Exam 2 Material Flashcards
General: What are the four (4) characteristics of Acute Myeloid Leukemia?
- Clonal Disorder
- Autonomous Proliferation
- Single or multilineage involvement
- Minimal cell maturation
General: Clinical presentation of Acute Myeloid Leukemia (AML)?
*Pallor, fatigue
*Fever/Infection
*Bruising/bleeding
*Malignant cell infiltration into other tissues
General: Peripheral blood presentation of Acute Myeloid Leukemia (AML)?
*Variable leukocytosis
*Variable single/multilineage dysplasia
*Myeloblasts present (leukemic hiatus)
General: Bone marrow presentation of Acute Myeloid Leukemia (AML)?

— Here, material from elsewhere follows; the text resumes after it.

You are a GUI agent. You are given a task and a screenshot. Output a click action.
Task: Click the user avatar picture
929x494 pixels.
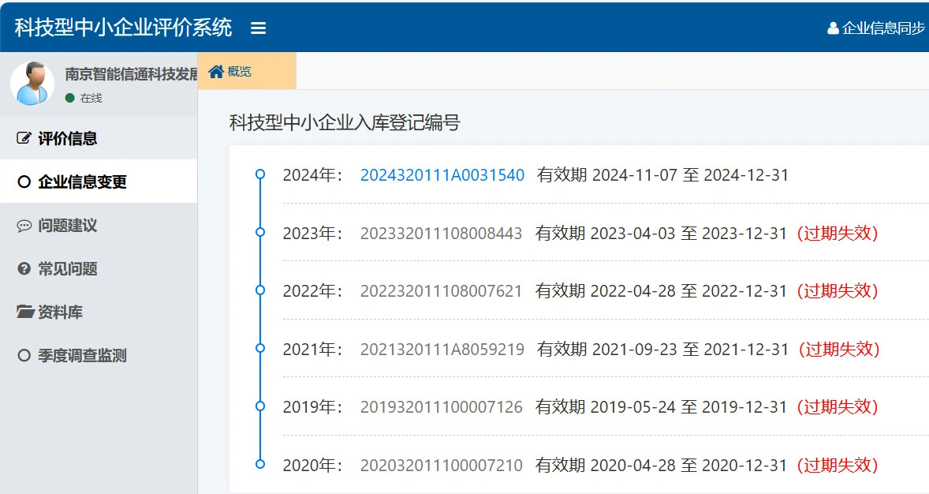[32, 84]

*Hypercellular increased blasts
* >20% blasts with limited maturation
*Variable single/multilineage dysplasia
Objective 3 (AML): Describe AML Myelodysplasia Related with respect to:
a. Defining criteria of AMLs in this category (etiology & genetics)
b. Typical age of patients
a. >20% blasts
AML evolving from a previous MDS or MDS/MPN
AML with genetic abnormalities that mirror MDS
>/= 3 genetic abnormalities (i.e. -7, -5, del(5q), del(7q), etc.)
b. Elderly
Objective 1 (MPN): Describe myeloproliferative neoplasms (MPNs)
Clonal disorder of HSC diseases characterized by excessive production/over-accumulation of RBCs, granulocytes, and platelets (in some combination)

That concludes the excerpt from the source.